Overall: Sacred seems more fun and with more options. There's plenty of dungeon to crawl here, but i just got bored after several hours. If you want a slow grind of a game, this might be for you. Otherwise i'd say pass it up.

Score: (They would all be 2/5 or slightly less, so...) 4/10, 2/5
Post edited November 18, 2021 by rtcvb32
Dungeon Siege 2

Taking on a bunch of what made the first game good, but expanding on and fixing a bunch of things, including the engine which runs rather smoothly in comparison, this game continues with the legend of a sword and shield that clashed together that changed the very nature of the world. The sword lost for centuries has been recovered by Valdis and he seeks the shield so he can conquor the world.

Graphics: While the first game was clearly PS1 level, this one looks better even exceeding Diablo 2. Though some of the animations close up and the video looks more like PS2 quality, otherwise it's easy to forget. The world also (other than teleporting) seamlessly moves from one section to another.

Audio/VO: Fairly good overall. Most voice acting is also decent given the age, perhaps overacted but that seems to give it some charm too. Though some monsters sound weird.

Gameplay: Taken from the first game, you have Melee, Ranged, Combat Magic and Nature Magic. This time you have several slots in your magic, 4 being active (switch between them) and two automatic cast (cast healing or summon creature, etc. I wish there were more). The remainder just hold spells you can swap later, though i rarely do.

Like the first game, using said skill raises it, which may also raise stats. It's joked that you should specialize or you'll become a 'useless jack of all trades' (Jab at the Bard class?).

Movement is left click and right click is attack (takes a little getting used to). You can also change formations from Mirror (all attack this target, all move here) and Rampage (All act on their own). Also you don't have to fiddle with getting people on lifts now, they will all (try to) get on and then activate the lever/button. This doesn't always work, but it's better than the first game.

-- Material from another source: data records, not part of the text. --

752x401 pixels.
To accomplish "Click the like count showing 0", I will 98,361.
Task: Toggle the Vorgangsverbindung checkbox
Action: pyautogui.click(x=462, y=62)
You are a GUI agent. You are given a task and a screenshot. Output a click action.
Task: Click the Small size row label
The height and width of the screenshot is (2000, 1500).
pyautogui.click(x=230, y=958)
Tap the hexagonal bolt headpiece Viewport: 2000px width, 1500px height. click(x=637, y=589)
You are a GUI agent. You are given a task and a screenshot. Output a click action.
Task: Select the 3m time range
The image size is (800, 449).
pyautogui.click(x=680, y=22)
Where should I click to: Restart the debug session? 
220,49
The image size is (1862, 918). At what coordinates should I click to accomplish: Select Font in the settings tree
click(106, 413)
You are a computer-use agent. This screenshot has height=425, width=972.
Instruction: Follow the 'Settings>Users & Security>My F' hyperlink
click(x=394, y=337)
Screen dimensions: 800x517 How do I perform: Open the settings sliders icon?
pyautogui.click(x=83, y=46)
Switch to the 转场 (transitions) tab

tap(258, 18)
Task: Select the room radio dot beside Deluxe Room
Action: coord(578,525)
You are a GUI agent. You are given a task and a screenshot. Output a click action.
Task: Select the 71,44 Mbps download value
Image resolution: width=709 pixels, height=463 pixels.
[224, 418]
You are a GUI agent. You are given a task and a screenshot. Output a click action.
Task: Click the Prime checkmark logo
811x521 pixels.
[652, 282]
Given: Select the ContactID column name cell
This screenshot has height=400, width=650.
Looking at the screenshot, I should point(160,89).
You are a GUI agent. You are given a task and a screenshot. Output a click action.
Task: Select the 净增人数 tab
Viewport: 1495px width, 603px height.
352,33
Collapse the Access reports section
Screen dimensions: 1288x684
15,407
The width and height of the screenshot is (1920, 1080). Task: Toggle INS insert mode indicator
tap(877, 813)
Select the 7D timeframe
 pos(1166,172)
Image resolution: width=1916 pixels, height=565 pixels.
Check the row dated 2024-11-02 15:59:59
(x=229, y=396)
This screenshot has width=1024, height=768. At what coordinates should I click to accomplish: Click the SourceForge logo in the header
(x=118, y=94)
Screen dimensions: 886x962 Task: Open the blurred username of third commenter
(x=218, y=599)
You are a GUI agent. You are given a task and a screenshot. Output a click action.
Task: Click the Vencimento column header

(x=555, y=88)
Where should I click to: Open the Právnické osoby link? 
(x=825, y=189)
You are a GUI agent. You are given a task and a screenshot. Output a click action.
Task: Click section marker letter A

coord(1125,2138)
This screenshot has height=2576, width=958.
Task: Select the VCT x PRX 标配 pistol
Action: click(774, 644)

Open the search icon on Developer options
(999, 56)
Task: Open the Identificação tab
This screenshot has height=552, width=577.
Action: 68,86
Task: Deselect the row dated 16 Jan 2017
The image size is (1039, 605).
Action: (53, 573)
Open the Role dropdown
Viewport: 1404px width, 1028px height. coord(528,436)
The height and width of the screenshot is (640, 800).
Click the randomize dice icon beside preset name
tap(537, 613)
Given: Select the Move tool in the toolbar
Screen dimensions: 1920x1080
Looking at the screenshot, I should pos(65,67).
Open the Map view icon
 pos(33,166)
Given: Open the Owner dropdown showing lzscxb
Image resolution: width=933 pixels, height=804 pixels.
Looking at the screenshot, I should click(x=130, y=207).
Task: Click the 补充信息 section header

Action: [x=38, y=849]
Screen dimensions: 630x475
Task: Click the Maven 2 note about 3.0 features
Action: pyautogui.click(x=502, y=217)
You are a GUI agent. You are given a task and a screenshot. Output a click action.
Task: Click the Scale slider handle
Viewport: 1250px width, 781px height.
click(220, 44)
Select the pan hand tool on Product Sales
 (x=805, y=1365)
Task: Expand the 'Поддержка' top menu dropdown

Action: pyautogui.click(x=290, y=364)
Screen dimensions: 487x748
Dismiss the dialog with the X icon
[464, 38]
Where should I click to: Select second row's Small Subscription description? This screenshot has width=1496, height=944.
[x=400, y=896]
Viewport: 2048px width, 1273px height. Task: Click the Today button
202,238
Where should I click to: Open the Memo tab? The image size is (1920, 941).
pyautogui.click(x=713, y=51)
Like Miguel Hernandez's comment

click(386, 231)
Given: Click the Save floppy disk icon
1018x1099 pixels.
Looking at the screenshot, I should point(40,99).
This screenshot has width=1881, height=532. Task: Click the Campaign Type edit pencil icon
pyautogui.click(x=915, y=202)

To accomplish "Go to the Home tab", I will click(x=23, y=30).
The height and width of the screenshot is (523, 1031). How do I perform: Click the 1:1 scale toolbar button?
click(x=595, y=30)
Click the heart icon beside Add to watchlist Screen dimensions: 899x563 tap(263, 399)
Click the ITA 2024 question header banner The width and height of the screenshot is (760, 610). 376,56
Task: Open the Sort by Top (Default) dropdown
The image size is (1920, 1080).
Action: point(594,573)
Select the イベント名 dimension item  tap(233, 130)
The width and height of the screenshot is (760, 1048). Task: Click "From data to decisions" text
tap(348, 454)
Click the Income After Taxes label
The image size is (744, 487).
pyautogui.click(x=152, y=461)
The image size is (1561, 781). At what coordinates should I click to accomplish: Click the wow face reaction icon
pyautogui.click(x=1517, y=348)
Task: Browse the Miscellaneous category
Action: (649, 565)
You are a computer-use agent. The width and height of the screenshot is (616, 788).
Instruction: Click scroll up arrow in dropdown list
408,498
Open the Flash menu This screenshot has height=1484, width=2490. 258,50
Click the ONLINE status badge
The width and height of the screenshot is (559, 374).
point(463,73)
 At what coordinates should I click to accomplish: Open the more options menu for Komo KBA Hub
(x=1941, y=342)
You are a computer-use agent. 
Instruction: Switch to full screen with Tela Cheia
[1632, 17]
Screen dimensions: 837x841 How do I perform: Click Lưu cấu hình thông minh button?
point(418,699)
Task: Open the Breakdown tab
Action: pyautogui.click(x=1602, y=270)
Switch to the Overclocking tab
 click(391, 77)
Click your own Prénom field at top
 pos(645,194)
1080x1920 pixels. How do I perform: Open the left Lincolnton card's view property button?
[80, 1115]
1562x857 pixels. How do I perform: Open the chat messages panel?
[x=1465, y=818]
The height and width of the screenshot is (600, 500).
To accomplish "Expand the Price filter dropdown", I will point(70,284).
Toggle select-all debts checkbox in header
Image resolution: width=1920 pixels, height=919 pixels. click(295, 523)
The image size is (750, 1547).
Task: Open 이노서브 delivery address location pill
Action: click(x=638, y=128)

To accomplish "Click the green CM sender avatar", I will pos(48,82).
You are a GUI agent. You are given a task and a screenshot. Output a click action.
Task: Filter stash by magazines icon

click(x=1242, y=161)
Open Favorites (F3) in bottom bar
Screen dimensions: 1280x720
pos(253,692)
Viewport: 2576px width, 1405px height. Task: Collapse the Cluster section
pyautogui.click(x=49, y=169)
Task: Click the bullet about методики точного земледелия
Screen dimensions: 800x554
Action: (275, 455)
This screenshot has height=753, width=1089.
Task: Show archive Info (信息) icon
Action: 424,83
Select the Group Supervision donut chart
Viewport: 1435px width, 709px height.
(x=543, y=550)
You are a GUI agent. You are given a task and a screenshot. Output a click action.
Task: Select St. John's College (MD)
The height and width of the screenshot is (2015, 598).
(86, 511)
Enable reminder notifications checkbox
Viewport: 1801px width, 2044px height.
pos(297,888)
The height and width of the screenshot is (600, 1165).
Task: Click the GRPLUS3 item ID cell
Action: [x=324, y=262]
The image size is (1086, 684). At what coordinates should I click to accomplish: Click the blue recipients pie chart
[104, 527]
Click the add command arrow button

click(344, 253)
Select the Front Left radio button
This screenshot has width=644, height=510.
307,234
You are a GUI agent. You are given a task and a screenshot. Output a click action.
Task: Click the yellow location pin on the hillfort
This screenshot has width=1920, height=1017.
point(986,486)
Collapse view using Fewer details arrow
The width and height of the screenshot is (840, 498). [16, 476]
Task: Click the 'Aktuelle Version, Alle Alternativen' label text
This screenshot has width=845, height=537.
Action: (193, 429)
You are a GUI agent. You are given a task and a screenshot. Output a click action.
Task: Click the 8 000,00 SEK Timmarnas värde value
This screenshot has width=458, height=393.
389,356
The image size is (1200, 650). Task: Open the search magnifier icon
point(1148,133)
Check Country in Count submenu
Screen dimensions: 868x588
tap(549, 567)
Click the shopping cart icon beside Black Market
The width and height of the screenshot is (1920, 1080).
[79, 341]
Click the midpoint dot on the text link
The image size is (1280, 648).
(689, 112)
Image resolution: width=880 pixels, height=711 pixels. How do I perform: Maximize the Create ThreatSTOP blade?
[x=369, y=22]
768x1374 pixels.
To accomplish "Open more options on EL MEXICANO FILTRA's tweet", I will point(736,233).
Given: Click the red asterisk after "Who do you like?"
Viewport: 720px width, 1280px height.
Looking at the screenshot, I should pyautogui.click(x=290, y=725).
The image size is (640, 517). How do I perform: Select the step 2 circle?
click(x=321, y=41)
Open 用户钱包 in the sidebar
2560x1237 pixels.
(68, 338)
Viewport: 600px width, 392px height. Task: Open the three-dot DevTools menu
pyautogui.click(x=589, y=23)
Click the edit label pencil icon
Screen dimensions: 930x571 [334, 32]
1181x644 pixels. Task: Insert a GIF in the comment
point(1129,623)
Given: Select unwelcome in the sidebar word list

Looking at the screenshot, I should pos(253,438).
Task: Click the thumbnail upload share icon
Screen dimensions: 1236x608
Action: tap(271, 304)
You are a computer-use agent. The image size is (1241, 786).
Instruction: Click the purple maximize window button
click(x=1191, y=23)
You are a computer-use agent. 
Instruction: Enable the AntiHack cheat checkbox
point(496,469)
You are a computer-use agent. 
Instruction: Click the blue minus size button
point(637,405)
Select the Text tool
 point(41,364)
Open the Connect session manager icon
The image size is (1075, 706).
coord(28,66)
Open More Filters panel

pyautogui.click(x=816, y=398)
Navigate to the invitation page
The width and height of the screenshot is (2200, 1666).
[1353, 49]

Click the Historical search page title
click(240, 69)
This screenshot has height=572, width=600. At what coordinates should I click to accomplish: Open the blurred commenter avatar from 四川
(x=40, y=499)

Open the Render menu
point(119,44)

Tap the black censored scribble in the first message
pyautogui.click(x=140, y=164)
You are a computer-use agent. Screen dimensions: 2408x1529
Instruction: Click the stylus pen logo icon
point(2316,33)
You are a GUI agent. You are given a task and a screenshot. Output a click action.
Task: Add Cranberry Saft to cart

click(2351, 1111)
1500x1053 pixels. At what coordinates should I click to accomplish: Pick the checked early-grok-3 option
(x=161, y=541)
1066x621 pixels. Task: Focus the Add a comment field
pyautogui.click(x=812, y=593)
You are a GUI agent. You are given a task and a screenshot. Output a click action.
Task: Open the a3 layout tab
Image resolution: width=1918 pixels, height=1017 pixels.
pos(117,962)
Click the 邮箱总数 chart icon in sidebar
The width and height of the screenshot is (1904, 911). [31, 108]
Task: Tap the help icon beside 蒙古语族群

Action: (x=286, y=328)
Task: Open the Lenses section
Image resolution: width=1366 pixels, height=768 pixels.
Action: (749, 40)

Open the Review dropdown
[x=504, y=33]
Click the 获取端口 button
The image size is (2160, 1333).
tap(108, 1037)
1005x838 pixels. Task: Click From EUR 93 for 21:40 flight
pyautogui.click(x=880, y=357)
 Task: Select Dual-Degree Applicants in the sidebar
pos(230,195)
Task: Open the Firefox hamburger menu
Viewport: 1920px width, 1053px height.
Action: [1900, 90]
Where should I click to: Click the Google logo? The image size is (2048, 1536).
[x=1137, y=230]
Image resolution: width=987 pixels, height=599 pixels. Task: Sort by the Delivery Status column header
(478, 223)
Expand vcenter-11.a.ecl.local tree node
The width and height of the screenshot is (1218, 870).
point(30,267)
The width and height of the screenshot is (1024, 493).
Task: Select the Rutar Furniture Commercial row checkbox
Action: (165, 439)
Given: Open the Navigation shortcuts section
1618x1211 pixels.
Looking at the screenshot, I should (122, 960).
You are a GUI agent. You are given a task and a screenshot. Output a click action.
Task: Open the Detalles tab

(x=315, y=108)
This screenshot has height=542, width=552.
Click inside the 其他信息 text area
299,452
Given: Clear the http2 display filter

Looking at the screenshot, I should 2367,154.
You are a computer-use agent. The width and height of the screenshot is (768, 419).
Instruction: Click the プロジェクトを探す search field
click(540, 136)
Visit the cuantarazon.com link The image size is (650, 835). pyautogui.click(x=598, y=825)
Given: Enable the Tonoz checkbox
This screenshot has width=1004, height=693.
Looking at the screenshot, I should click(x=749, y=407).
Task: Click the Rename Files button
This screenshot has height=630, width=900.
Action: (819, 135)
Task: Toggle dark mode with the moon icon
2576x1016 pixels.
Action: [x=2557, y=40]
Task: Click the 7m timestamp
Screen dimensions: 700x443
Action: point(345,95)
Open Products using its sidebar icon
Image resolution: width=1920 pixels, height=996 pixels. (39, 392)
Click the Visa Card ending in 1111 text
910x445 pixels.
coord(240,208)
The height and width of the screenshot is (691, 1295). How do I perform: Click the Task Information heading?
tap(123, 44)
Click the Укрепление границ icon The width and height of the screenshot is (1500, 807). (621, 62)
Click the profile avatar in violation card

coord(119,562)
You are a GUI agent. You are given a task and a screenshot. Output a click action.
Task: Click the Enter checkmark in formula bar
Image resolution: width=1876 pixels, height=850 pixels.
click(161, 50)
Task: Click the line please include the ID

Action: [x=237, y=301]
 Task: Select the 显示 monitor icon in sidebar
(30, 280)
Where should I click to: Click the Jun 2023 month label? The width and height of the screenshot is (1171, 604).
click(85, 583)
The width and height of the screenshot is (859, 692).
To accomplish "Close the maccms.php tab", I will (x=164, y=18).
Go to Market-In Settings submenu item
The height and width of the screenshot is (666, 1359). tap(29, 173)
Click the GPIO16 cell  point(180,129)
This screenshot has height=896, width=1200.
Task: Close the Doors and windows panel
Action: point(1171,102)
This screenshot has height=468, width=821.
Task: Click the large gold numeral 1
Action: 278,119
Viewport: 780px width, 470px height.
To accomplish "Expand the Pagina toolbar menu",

As you level up you'll get skill points, which you can put into making your abilities better. Typically you'll only get a couple and you'll want to spend them wisely. The max you can put in any one skill is 20. Many of them are simple. More HP, more Mana, More damage with bows, more damage dual wielding, etc. Early on they show bushes that glow red/blue, basically if you have a skill you can collect Mana/Health potions from bushes. The higher level your skill the better potions you will get (From tiny, to Colossal; several of these sell very well!)

Numerical hotkeys are not which slot all characters use, rather it's a special cooldown skill which references the order of the party is in. From heavy hitting, invulnerability, dodging, etc. These are collected from your specializations.

Quests a plenty, although like most are 'collect this' or 'kill that' as expected. Though you may end up trading items you get along the way too.

Items will range from basic, magical, unique, and set (maybe more). Getting low level items to train someone in later can be a pain to find though as a bow with 'Range 1' is pointless, unless you level them up first and give them that bow and giving a non-requirement bow to someone else if you plan on training.

Enchanting items is possible, regents appear all over specifying their boost.

The map will show items you can interact with (blue) and enemies (red) and NPC's (green). There's a number of hidden areas by interacting with a button or statue from time to time.

Story: The story Valdis got the sword and you are in his army invading the elves temple to get an artifact as a mercenary. You end up losing and get caught as a slave, only to have high regards and given a quest to start purging guard towers before you can get your freedom. It's pretty straight forward and with side quests there's plenty to keep you occupied, though there's an awful lot of running around in areas you've already been through.

Final Thoughts: The game certainly can keep you busy if that's your thing. Enemies won't rush you from just off screen like Diablo 2 might. You do need mods though, ones i got include more skill points, resetting skill points, a stash to save items in, and improved graphics. Without a few of these this game would be a lot more grindy and less enjoyable. Either way though it's slow, you have limited inventory and gets tiring after a while.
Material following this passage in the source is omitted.